A home inspection is a vital part of a real estate transaction for sellers as well as buyers. But ultimately, buyers stand the most to lose. Once a sale is final, you're stuck with the home as-is.
When you think of homes with problems, you're probably thinking of the big stuff—obvious flaws that most people could see on your average walk-through.
And while my job is most certainly to document those kinds of major issues, I'm also on the lookout for little things. I'm trained to locate the subtle signs that indicate something major is wrong or could go wrong in the future.
Well-Kept Homes Can Still Have Problems
Maybe you know and trust the homeowner who's selling the property. Maybe they are genuinely nice, trustworthy people who've done their best to keep their home in good condition. Unfortunately, their property can still have major flaws.
Well-maintained plumbing can still spring a leak. Recently replaced roofs can still suffer wind damage. And well-intentioned sellers can still accidentally leave you with a big mess that's now your problem.
"New" Doesn't Mean "Problem Free"
So you're buying new construction, or maybe the seller has footed the bill for a brand-new roof, flooring, or pipes.
It's reassuring to have new things. "New" feels like it's got time before something goes wrong. But not all problems are caused by age.

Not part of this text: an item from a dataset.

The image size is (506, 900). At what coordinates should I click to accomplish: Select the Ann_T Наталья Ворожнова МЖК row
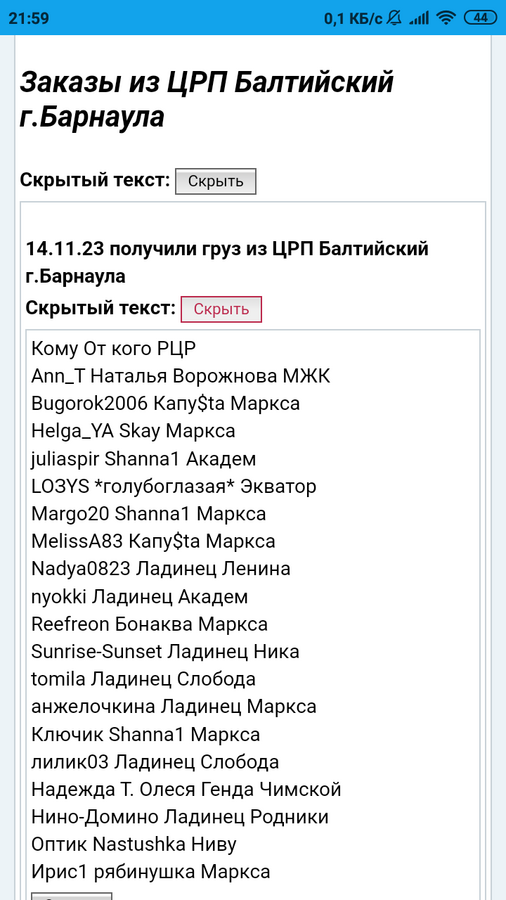(181, 376)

In fact, new construction and significant renovations can cause their own set of problems. Just because the materials are new doesn't mean they were assembled or installed properly. Recent work isn't as valuable unless it was done correctly.
Most Property Will be Less Than Ideal
Unless you work in real estate, it's easy to get your hopes up. Everyone aspires to a "dream home." But as we've already covered, even ideal circumstances can lead to less-than-ideal properties.
That's why it's helpful to go into your buying experience with a level head. The issues I document don't have to be deal breakers. I'm not trying to talk you in or out of a purchase, but buildings are complex and things will go wrong. Prepare yourself and rely on the experts to help guide you through. That's what we're here for.